Currently, a traditional trabeculectomy is usually performed under a triangular or rectangular scleral flap to create a guarded procedure and gain access to the peripheral iris to perform an iridectomy. However, trabeculectomies have been successfully performed through a posterior scleral incision without the creation of a flap.8,9 The effective use of a scleral tunnel that does not require suturing in trabeculectomies10 validates its use in a minimally invasive shunt procedure. The ability to implant the shunt from an anterior approach and the absence of a required iridectomy obviate the need for a traditional scleral flap with radial incisions. In addition, the limited outflow of the Ex-PRESS shunt lessens the need to use a sutured flap as a means of titrating outflow.

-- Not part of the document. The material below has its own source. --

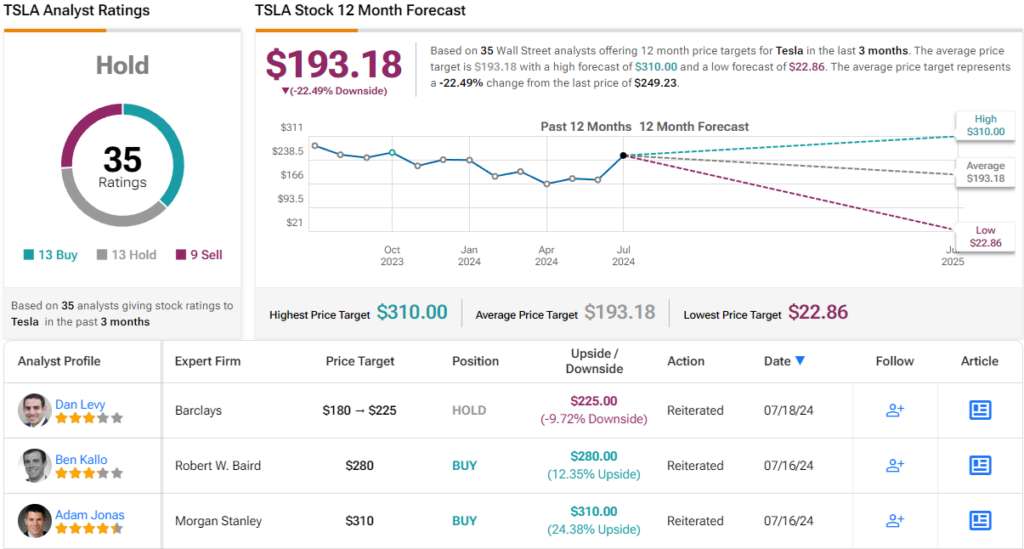Open Ben Kallo's article icon

pyautogui.click(x=980, y=465)
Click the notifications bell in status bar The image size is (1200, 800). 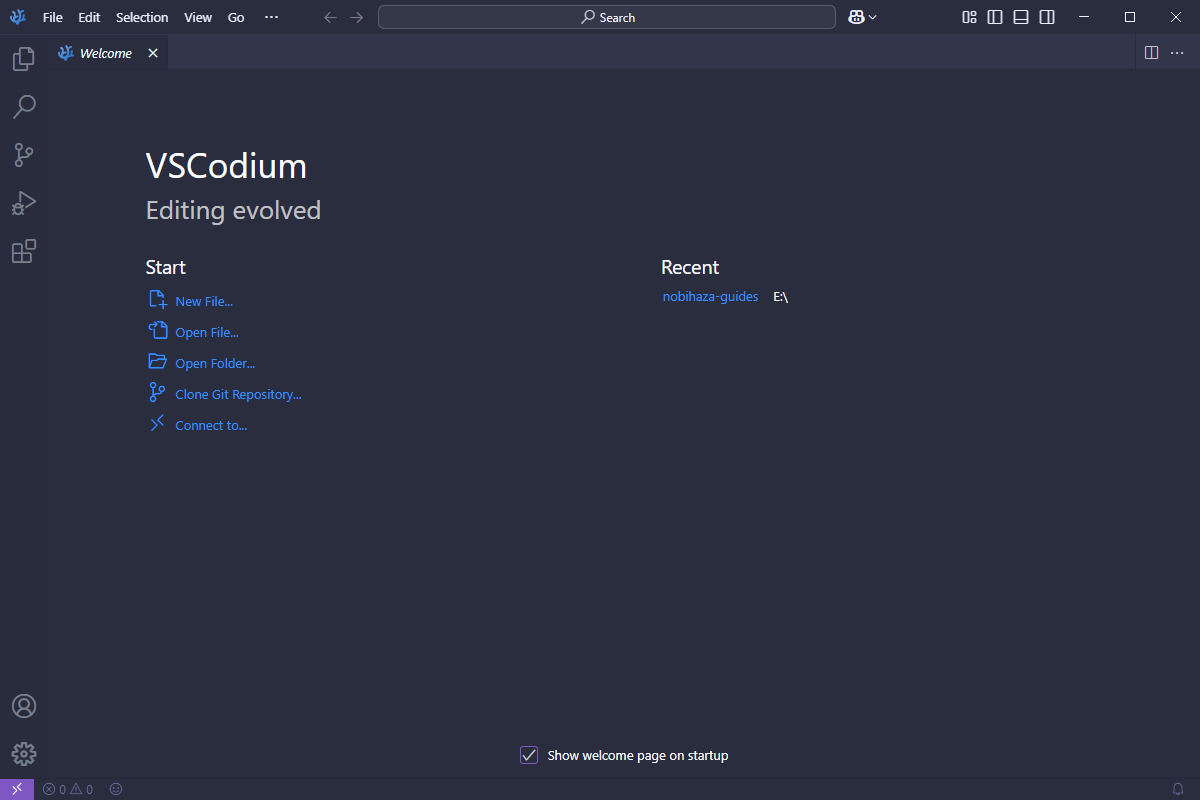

The limitations of this new technique arise from the limited access to the subconjunctival space. Although elimination of scleral cauterization may lessen the degree of wound healing, it also allows for the possibility of significant subconjunctival hemorrhages when the subconjunctival space is entered with a keratome. The severity of hemorrhaging can be lessened with vasoconstriction from topically applied and subconjunctivally injected medications in addition to selecting minimally vascularized regions for shunt placement. What is not known with certainty is the effect subconjunctival hemorrhages would have on fibrosis and shunt failure in the absence of conjunctival dissection. Another drawback of this technique is a limited ability to apply antimetabolites to the subconjunctival space. One surgeon (D.A.C.) has been injecting 20 μg of mitomycin C (0.1 mL of 0.2 mg/mL) into the subconjunctival space through the sclera tunnel at the end of the procedure. In addition, 5-FU injections can also be given postoperatively if desired.

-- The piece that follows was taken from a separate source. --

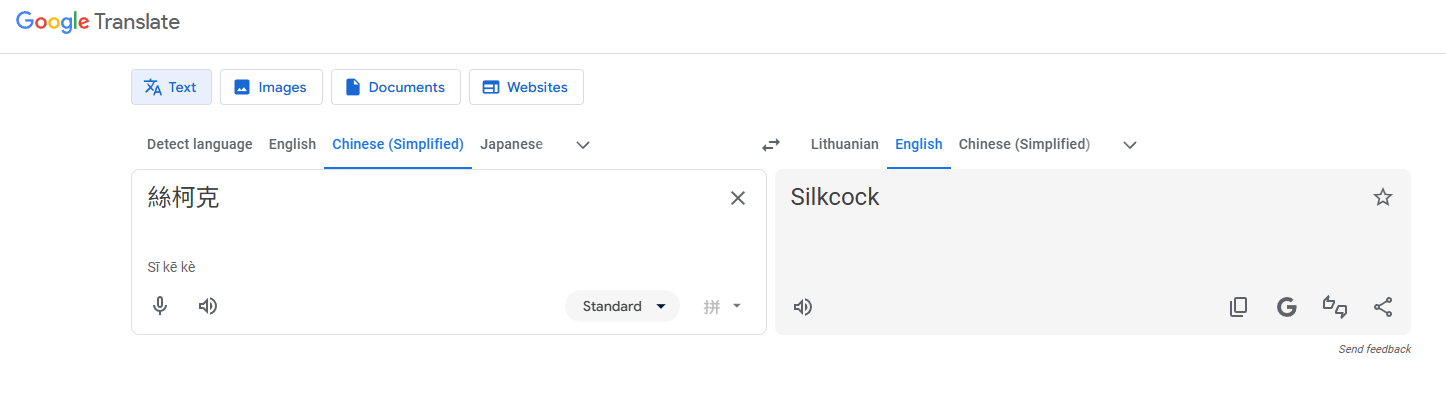Listen to the source text audio

click(208, 306)
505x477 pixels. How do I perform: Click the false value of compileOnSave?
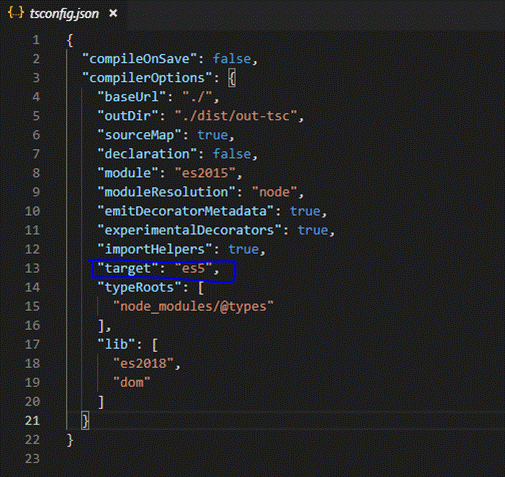coord(232,59)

To date, a small number of glaucoma patients have undergone this technique. David Crandall has collected 3-month data on 5 of his patients who underwent combined temporal clear corneal phacoemulsification and superior Ex-PRESS shunt implantation (utilizing subconjunctival mitomycin) with impressive postoperative results (Table 1). All patients had adequate postoperative IOPs and there was an average reduction of 2.8 glaucoma medications. There were no complications other than 1 patient who developed a wound leak resulting from a broken 10-0 nylon limbal suture. The leak was successfully treated with a bandage contact lens. Although 3-month postoperative data are too preliminary to adequately assess the ultimate viability of this technique, it does highlight the possible feasibility and proof of concept.
We believe this technique offers a faster and safer approach to glaucoma filtering procedures and perhaps offers the option of multiple shunt placement sites that would be unaffected by previous surgical scarring. Clinical studies with a larger cohort of patients with longer follow-up will ultimately be required to assess the long-term viability of this minimally invasive technique.